**WRITTEN REQUEST:**
Locate every line in the entries below that contains the word "screenshot" and copy each such line out. Only matches with the same capitalization count.

** start of EXTRACTED ENTRIES **

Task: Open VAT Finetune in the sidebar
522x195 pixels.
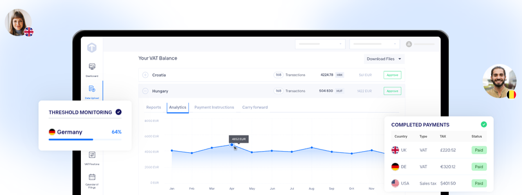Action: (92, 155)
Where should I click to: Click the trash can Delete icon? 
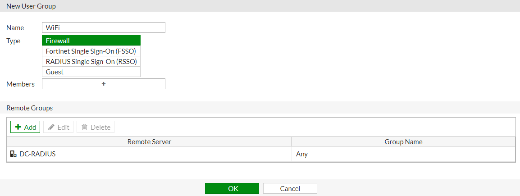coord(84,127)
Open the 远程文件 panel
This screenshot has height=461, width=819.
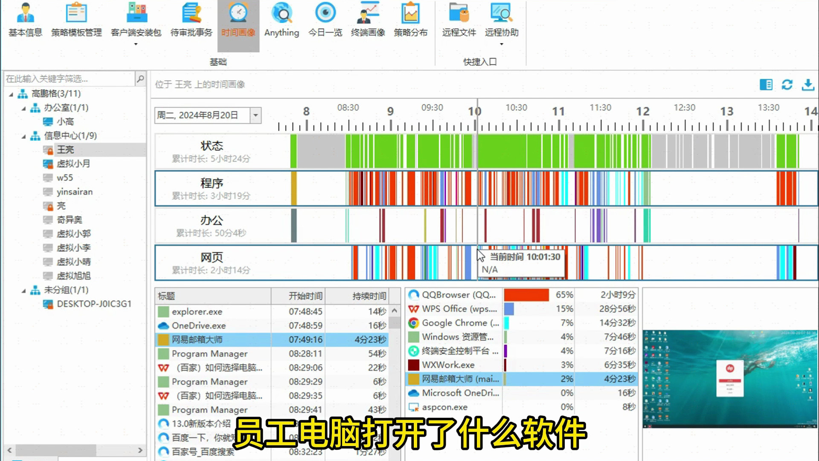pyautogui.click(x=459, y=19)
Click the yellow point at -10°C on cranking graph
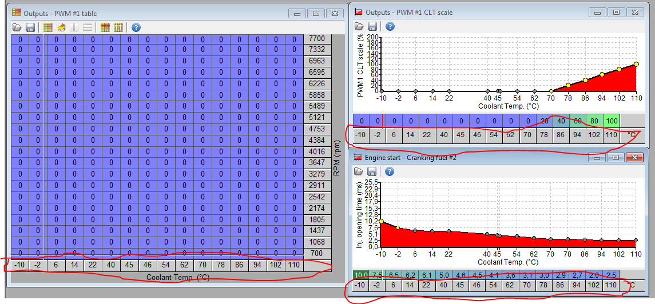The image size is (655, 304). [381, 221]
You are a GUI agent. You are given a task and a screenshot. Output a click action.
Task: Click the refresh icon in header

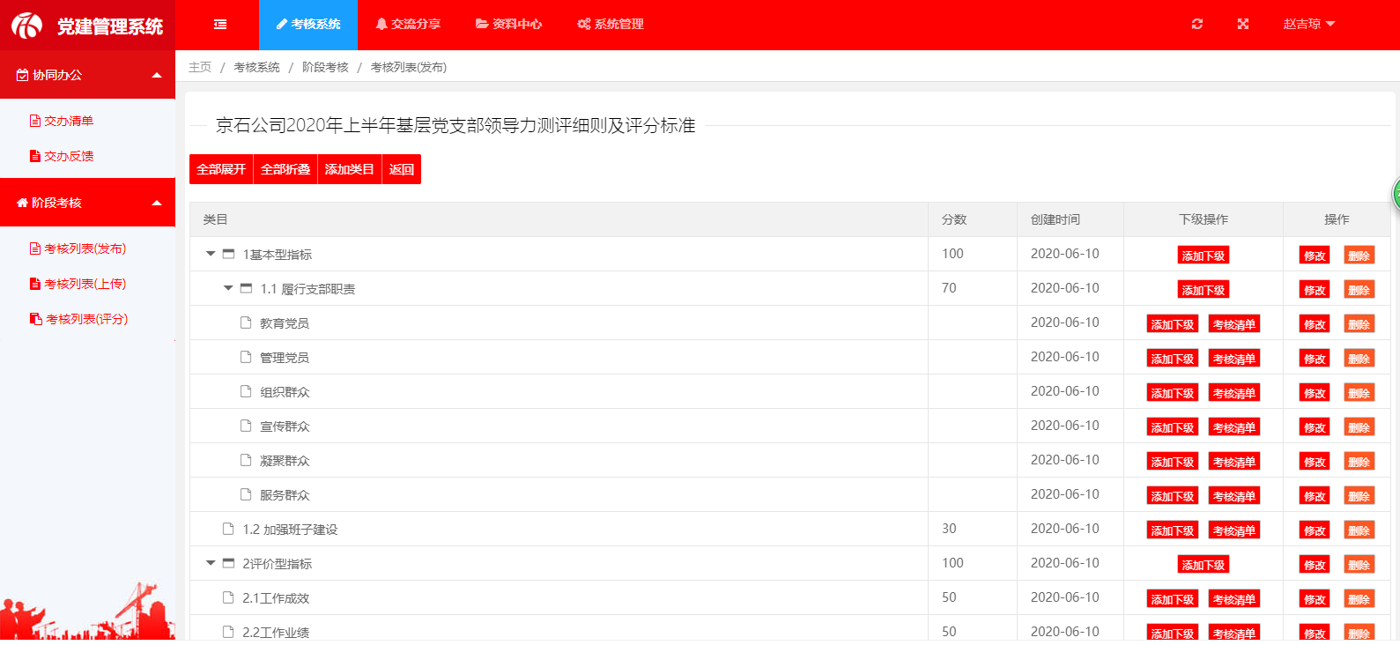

** end of EXTRACTED ENTRIES **

**COMPLETE ANSWER:**
This screenshot has height=461, width=819.
You are a GUI agent. You are given a task and a screenshot. Output a click action.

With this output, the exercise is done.